Militia chief arrested for mass rape as country goes to the polls
A notorious Congo militia chief whose men have been accused of systematic rapes has been arrested, the army said on Friday.
Isaac Chirambiza was seized on Tuesday with three of his men in a military operation in South Kivu province, regional spokesman Captain Dieudonne Kasereka told AFP.
One soldier died in the operation, which unfolded in a forest, he said. Chirambiza’s militia is a subgroup of Raia Mutomboki, an organisation that portrays itself as defenders of the Congolese against the FDLR, a Rwandan Hutu force that became established in the Democratic Republic of Congo in 2000.
In March, AFP visited a clinic for rape victims run by Dr. Denis Mukwege, who this year was co-awarded the Nobel Peace Prize for his work.
Several victims said they had been raped by Raia Mutomboki men, including a girl aged 10.
Congo has been referred to as “the rape capital of the world” with as many as 36 women and girls being raped per day and 40 per cent of all Congolese women victims of sexual assault.
It comes as Congo’s leader says “there is no further reason” to prevent Sunday’s presidential election after two years of delays, but he blames an ebola outbreak for the last-minute decision to keep an estimated 1 million voters from the polls.
In an interview with The Associated Press, President Joseph Kabila says it would be a “disaster” if people vote on Sunday in two large communities in the ebola outbreak zone, asserting that “a single person” could infect scores or hundreds of others.
His comments Thursday evening contradict those of his own health officials, who have said precautions had been made in collaboration with electoral authorities so people could vote in the outbreak zone.
World Health Organisation also has said precautions were in place, including tons of hand sanitiser and screening of all voters entering polling stations.
Mr Kabila, however, asserted that people could be infected as they use Congo’s voting machines, which require tapping on a touchscreen to select candidates.
The voting is delayed in opposition strongholds Beni and Butembo — but not in other communities with confirmed ebola cases in this outbreak — until March, long after the inauguration of Kabila’s successor in January.
Protests broke out in Beni on Thursday over the delayed vote, with some attacking an ebola response centre and sending 21 patients fleeing.
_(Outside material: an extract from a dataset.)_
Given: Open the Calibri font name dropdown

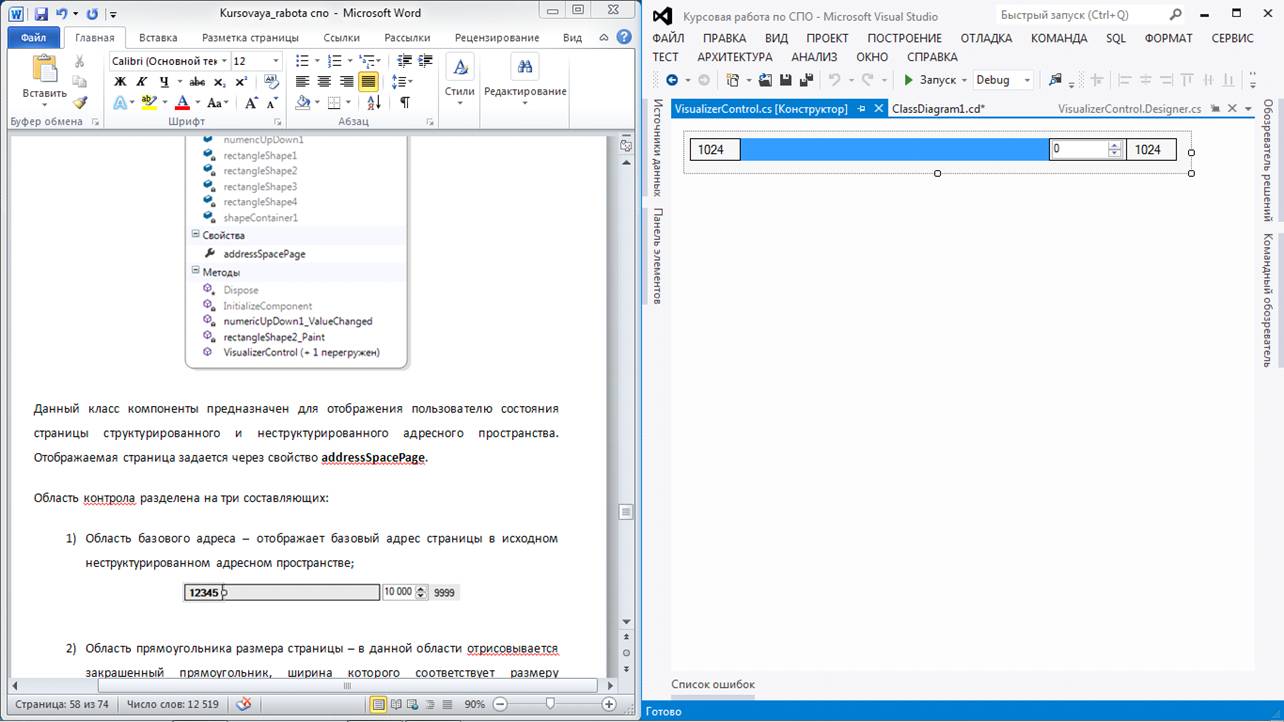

While the health ministry said most had tested negative for the virus, the vandalism was the latest setback in efforts to contain what has become the second deadliest ebola outbreak in history.
Protesters pointed out that life has continued in the outbreak zone, with schools open, people going to church and candidates holding campaign rallies. Mr Kabila responded Thursday by saying such activities don’t involve voting machines.
Sunday’s election will have no trouble, Mr Kabila said. Police will be prepared to secure the population, he added. He dismissed opposition allegations that their campaigns had faced restrictions in recent weeks.
In the AP interview, Congo’s president also sounded defiant in the face of international pressure over the election, which has been delayed since late 2016.
Congo has resisted what it considers international meddling in the election, vowing to fund the vote itself. Western observer groups are notably absent. “I have already said that Congo is not a beggar country,” Mr Kabila said.